• Brief: Which lines in the listing below contain the word "should"? Gather them all and copy each one out in full.
#####
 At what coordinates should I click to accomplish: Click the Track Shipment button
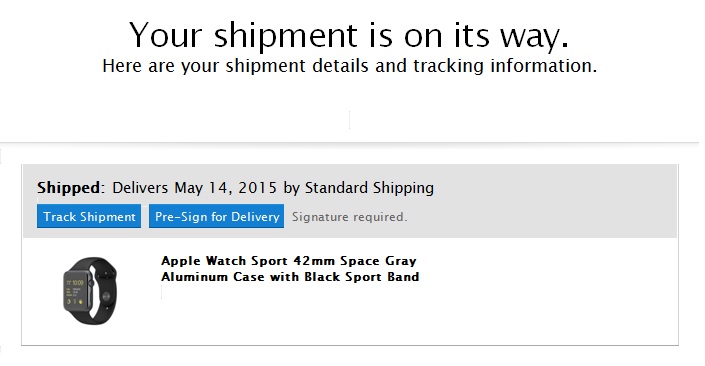tap(89, 216)
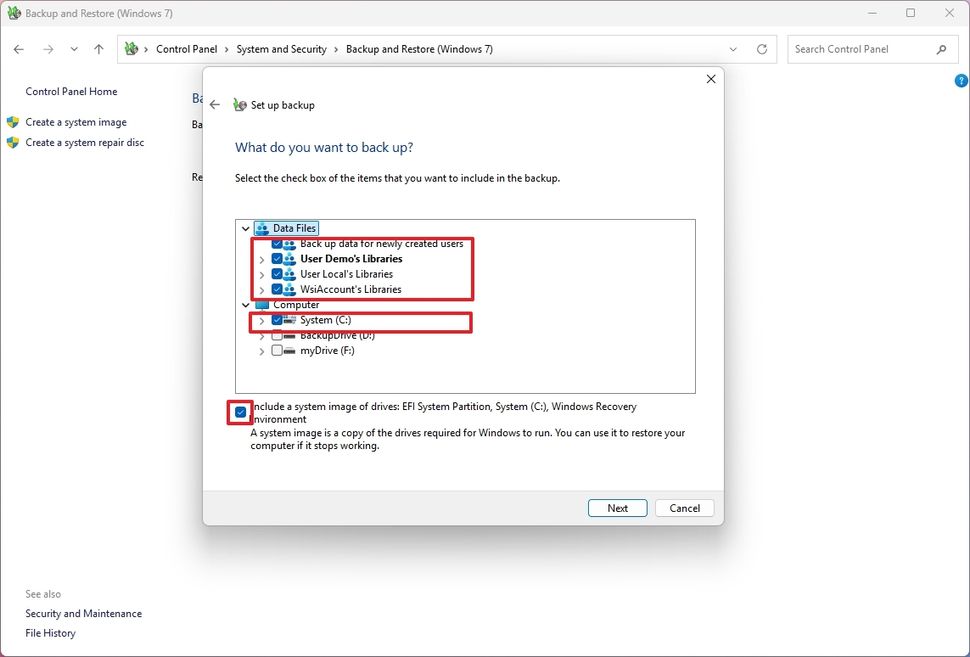The width and height of the screenshot is (970, 657).
Task: Click the Control Panel icon in the address bar
Action: pos(131,48)
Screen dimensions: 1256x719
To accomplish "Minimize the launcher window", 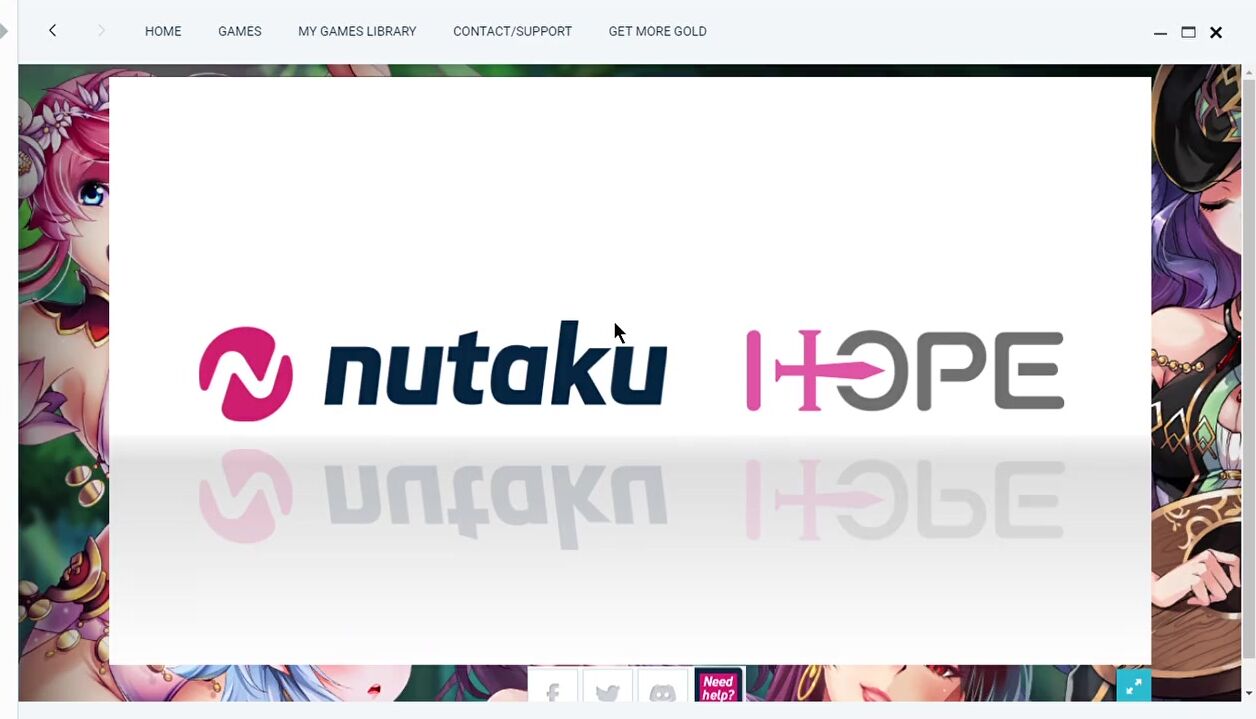I will click(1160, 32).
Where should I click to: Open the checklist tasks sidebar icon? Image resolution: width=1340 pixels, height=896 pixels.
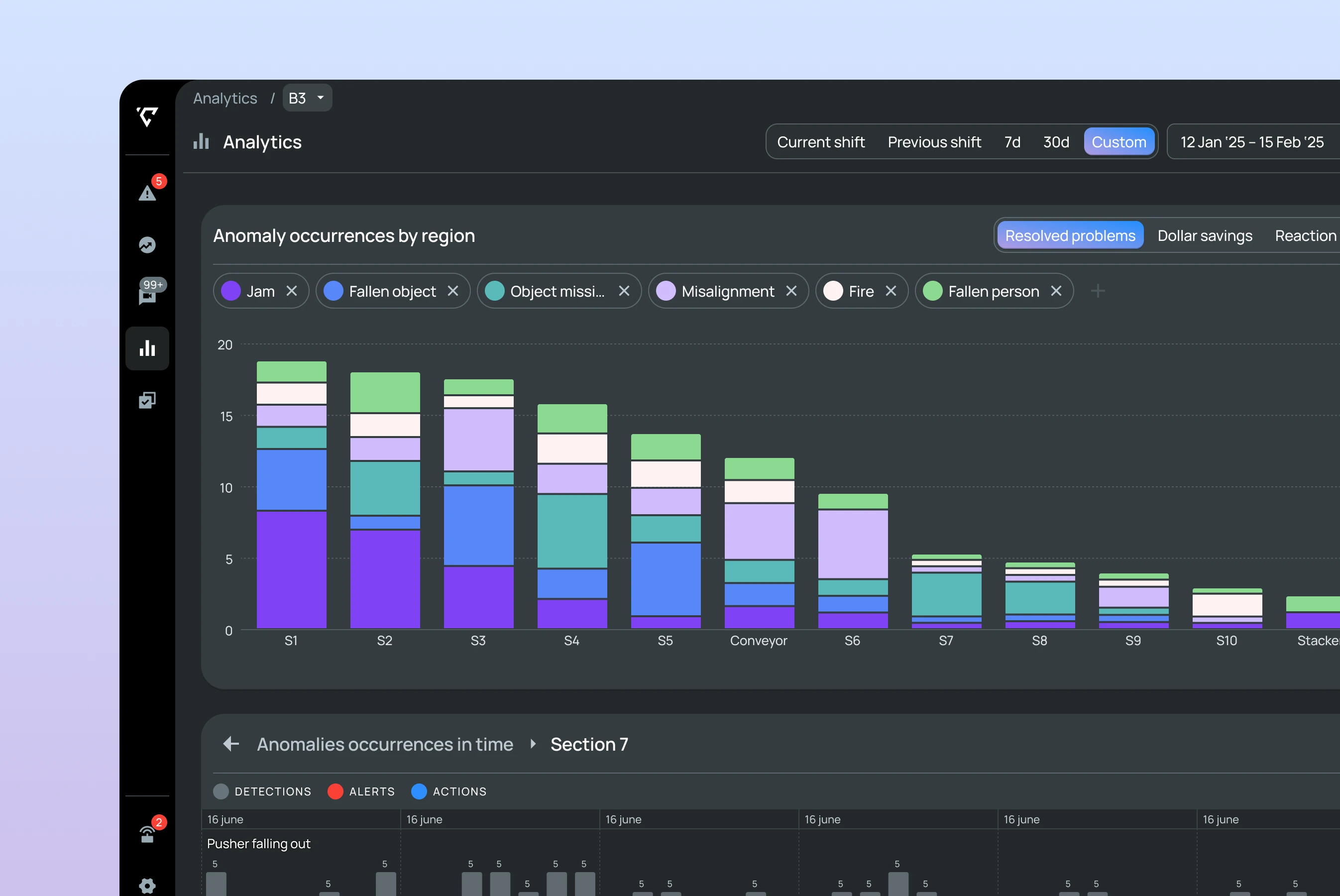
#####
• Response below:
 At what coordinates should I click to accomplish: Click the Track Shipment button
Where should I click to: Open the checklist tasks sidebar icon? Image resolution: width=1340 pixels, height=896 pixels.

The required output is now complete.